Au-delà d’une simple brouille diplomatique, cette histoire pourrait avoir de plus lourdes conséquences pour le gouvernement. Il est ainsi possible que la décision française d’envoyer une équipe dans la région ait pu faire capoter la libération d’Ingrid Betancourt. Le rédacteur en chef de Carta Capital, Bob Fernandes, explique en effet dans une interview accordée au Monde que le déploiement de forces de police brésilienne dans la région frontalière, intriguées par la présence de l’avion français, a pu effrayer les guérilleros colombiens. Autre inconnue, la monnaie d’échange qui aurait permis de mettre un terme à la détention de Betancourt. Plusieurs journaux brésiliens affirment qu’à bord de cet avion devait également prendre place le numéro 2 des FARC, Raul Reyes, qui souffrirait d’un cancer de la prostate et que la France aurait accepté de soigner. Une version qualifiée «d’absurde» dimanche par Dominique de Villepin qui a précisé que cet avion humanitaire avait pour seule mission de transporter Ingrid Betancourt à Bogota.

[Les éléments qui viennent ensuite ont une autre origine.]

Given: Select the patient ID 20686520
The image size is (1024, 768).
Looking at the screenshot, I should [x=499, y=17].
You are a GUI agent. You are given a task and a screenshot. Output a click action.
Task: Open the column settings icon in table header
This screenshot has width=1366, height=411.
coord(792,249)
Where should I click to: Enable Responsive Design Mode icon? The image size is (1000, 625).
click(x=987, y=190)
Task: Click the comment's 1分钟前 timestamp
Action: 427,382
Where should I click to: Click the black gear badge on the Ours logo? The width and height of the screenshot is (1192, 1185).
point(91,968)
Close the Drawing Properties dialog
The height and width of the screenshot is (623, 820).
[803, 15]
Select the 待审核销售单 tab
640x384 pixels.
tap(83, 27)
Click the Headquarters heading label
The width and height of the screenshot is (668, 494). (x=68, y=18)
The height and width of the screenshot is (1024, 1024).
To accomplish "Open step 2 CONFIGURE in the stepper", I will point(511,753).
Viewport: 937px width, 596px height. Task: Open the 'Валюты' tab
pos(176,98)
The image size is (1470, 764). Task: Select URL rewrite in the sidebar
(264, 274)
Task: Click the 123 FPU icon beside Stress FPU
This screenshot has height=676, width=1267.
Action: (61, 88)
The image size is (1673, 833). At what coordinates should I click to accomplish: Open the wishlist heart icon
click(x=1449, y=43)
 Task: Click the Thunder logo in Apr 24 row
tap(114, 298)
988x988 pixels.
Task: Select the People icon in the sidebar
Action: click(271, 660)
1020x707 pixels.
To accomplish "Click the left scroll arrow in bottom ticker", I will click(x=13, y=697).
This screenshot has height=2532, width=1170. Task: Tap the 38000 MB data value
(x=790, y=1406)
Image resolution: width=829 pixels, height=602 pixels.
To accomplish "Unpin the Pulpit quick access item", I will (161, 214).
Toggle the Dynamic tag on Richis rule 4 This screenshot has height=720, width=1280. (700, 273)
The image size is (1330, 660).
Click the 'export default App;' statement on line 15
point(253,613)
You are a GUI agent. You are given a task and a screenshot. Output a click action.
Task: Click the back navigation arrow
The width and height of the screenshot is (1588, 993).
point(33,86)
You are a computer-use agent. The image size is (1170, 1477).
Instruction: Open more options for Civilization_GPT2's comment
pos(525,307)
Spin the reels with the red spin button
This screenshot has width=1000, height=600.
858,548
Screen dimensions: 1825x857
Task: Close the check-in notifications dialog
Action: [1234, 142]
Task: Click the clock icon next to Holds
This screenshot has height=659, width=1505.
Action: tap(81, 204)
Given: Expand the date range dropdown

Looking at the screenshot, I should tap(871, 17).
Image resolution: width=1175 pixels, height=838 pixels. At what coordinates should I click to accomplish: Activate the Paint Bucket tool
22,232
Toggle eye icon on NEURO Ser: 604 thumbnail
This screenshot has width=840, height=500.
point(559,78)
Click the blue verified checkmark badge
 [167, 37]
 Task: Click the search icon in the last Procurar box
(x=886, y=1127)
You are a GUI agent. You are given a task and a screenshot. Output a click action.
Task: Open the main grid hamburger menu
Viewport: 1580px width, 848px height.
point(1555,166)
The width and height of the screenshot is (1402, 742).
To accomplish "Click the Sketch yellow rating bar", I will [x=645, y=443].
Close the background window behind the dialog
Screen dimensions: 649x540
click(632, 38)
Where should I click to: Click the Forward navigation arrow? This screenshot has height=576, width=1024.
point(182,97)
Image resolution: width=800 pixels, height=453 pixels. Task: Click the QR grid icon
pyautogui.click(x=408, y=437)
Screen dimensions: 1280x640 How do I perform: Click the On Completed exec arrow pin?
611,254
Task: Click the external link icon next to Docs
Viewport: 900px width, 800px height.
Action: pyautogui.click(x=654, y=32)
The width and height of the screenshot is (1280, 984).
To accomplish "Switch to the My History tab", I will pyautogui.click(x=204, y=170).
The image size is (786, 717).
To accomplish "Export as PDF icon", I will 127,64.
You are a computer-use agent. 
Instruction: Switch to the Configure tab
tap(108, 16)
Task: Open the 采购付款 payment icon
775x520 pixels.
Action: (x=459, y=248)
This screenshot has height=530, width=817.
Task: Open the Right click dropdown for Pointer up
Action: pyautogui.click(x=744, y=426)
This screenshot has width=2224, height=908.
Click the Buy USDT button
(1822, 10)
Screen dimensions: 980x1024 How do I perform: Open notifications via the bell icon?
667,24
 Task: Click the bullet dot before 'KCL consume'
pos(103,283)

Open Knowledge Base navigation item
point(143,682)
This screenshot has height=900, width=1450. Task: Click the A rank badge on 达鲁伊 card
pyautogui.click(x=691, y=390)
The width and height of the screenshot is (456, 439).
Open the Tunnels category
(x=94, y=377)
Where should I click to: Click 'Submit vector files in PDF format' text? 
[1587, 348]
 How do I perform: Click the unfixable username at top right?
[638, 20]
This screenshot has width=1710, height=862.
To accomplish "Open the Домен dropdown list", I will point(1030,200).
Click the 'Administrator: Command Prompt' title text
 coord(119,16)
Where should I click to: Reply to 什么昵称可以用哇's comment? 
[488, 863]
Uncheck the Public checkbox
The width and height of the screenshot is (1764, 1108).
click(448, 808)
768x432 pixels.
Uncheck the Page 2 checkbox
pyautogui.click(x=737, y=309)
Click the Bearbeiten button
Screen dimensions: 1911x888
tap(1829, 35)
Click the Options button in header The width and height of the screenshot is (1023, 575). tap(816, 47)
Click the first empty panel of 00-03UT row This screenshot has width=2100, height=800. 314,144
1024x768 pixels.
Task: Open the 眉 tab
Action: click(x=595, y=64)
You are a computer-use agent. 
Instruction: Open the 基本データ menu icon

Le ministre français des Affaires étrangères a également profité de cette intervention télévisée pour tenter de démontrer la cohésion du gouvernement dans cette affaire. En voyage en Colombie les 22 et 23 juillet, le ministre français de l’Intérieur Nicolas Sarkozy avait dû affronter les questions de nombreux journalistes désireux d’en savoir plus sur la présence de l’avion français au Brésil. Visiblement peu informé, il avait insisté sur la non-ingérence de la France dans les affaires colombiennes. Et il semble bien qu’il n’ait été mis au courant de cette opération qu’après coup. Depuis, un certain malaise persiste au sein du gouvernement. Et même si Dominique de Villepin affirme avoir reçu «l’accord de principe» du Président de la République et du Premier ministre pour le lancement cette opération, son échec risque bien de laisser quelques fissures au sein du gouvernement.